[[ The data open ]]

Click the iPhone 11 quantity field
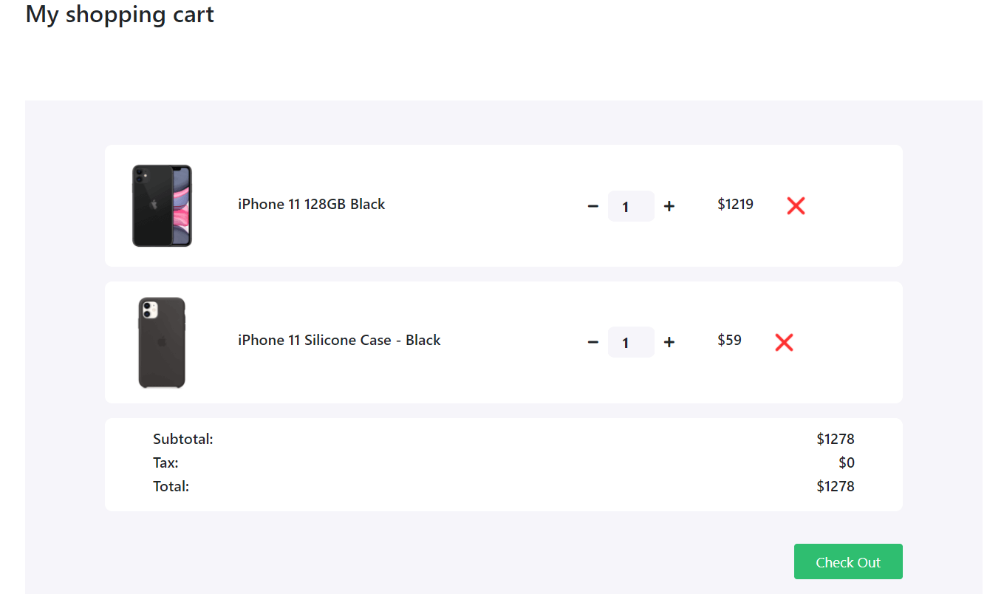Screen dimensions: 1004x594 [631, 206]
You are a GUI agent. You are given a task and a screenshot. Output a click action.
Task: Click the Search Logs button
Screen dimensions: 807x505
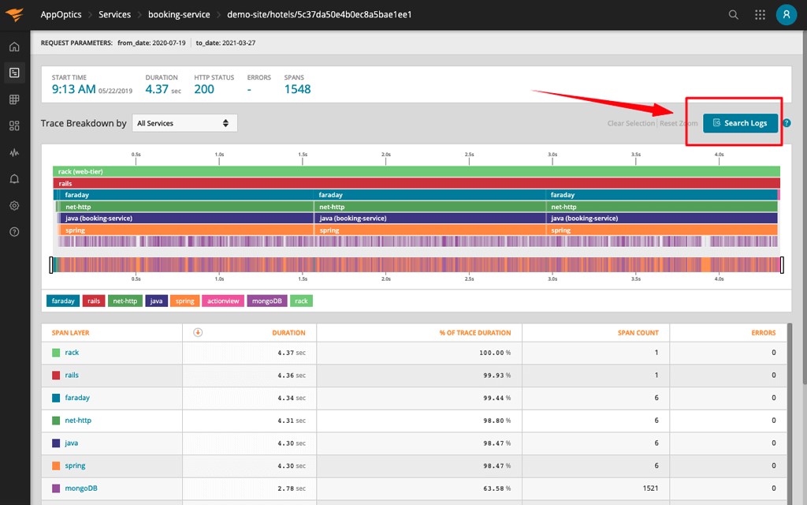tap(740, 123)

[[ The data closed ]]
[[ The data open ]]

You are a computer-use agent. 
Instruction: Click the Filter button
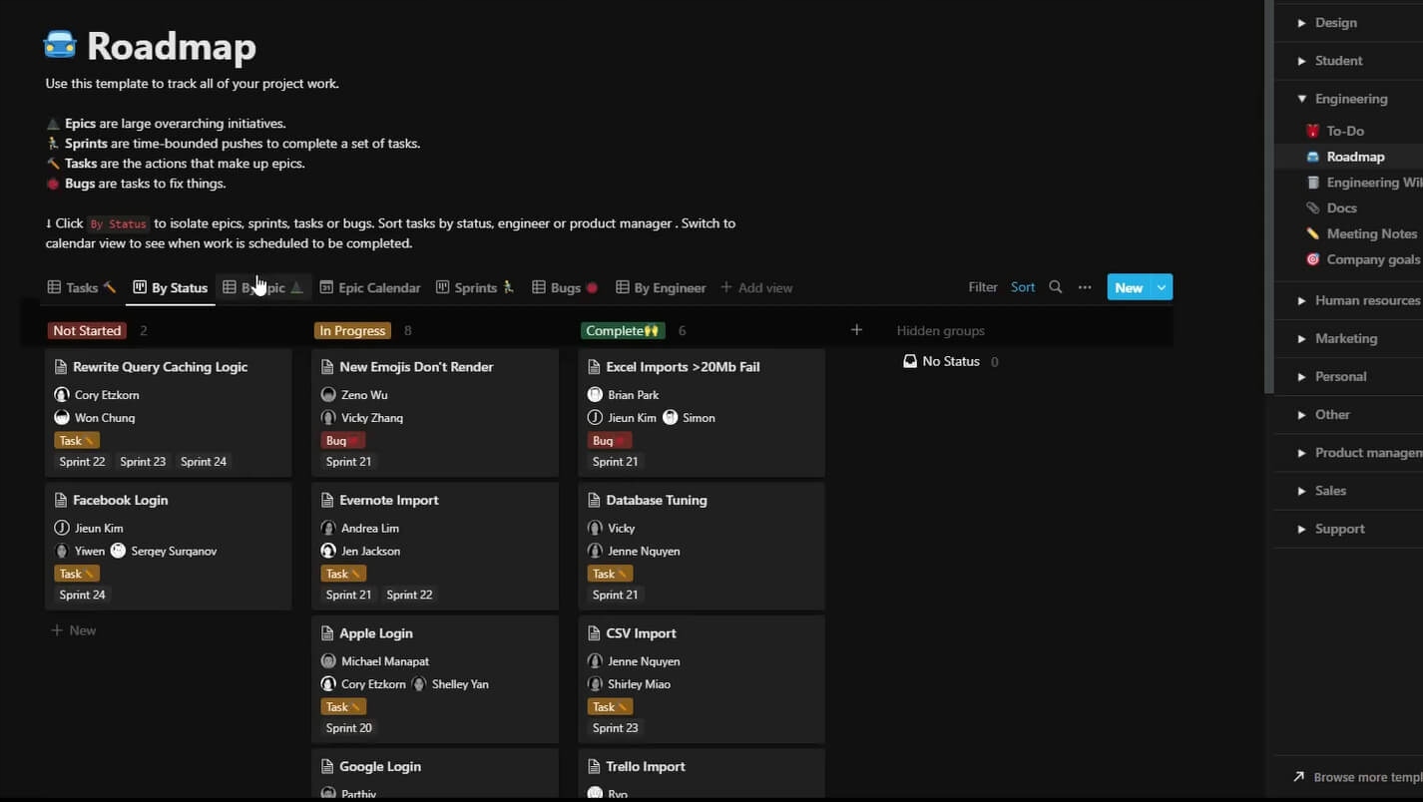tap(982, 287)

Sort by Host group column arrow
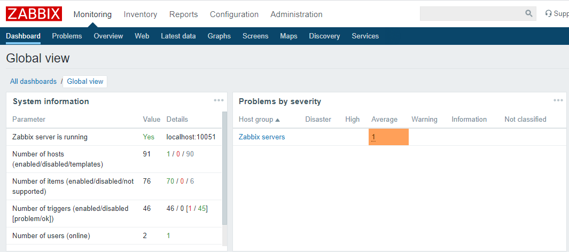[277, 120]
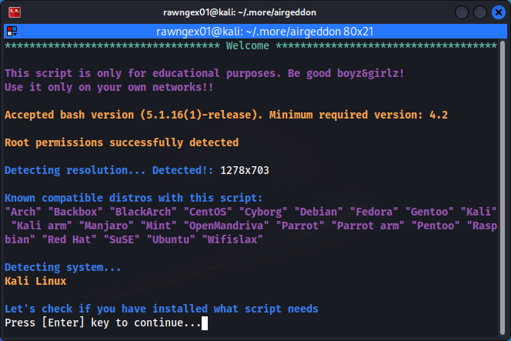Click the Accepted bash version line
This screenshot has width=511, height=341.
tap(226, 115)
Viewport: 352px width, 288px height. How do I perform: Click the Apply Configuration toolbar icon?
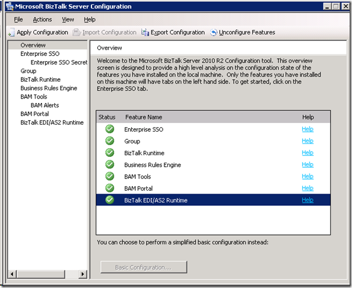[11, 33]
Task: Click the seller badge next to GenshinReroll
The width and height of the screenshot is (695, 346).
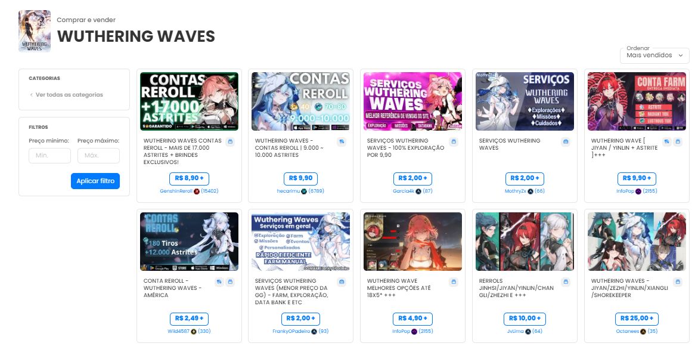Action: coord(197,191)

[[ The data closed ]]

> [Exercise prompt] Across the data, how many lines contain the string "agent"? Only the number is wanted.

> [Response area] 2